### SET PROBLEM
State only the number of lines in the rows below that contain the string "icon".

### Item coordinate data
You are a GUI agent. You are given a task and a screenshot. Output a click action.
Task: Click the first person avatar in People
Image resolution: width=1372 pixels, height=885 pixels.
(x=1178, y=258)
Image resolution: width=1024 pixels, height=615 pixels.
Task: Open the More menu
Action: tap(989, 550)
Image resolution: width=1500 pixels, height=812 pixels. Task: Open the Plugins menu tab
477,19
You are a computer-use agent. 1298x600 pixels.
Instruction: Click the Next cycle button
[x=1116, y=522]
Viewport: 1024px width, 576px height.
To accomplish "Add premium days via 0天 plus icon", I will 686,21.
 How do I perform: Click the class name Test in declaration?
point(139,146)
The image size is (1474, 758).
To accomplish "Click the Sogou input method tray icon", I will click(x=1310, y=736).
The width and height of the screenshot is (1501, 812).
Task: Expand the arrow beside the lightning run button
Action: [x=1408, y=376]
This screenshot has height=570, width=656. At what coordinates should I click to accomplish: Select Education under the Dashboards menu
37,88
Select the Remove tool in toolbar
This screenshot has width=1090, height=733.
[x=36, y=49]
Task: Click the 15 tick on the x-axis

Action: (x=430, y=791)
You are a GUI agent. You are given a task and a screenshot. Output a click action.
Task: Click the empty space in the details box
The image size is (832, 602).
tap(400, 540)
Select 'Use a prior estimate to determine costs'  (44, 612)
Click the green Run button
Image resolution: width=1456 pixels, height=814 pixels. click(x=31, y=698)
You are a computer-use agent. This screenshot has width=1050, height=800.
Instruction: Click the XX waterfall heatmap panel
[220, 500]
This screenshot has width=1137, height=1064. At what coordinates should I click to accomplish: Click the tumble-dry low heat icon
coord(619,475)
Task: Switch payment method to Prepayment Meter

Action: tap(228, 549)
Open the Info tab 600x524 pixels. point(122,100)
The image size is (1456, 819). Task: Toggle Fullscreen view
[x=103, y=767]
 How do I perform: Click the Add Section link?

### ANSWER
3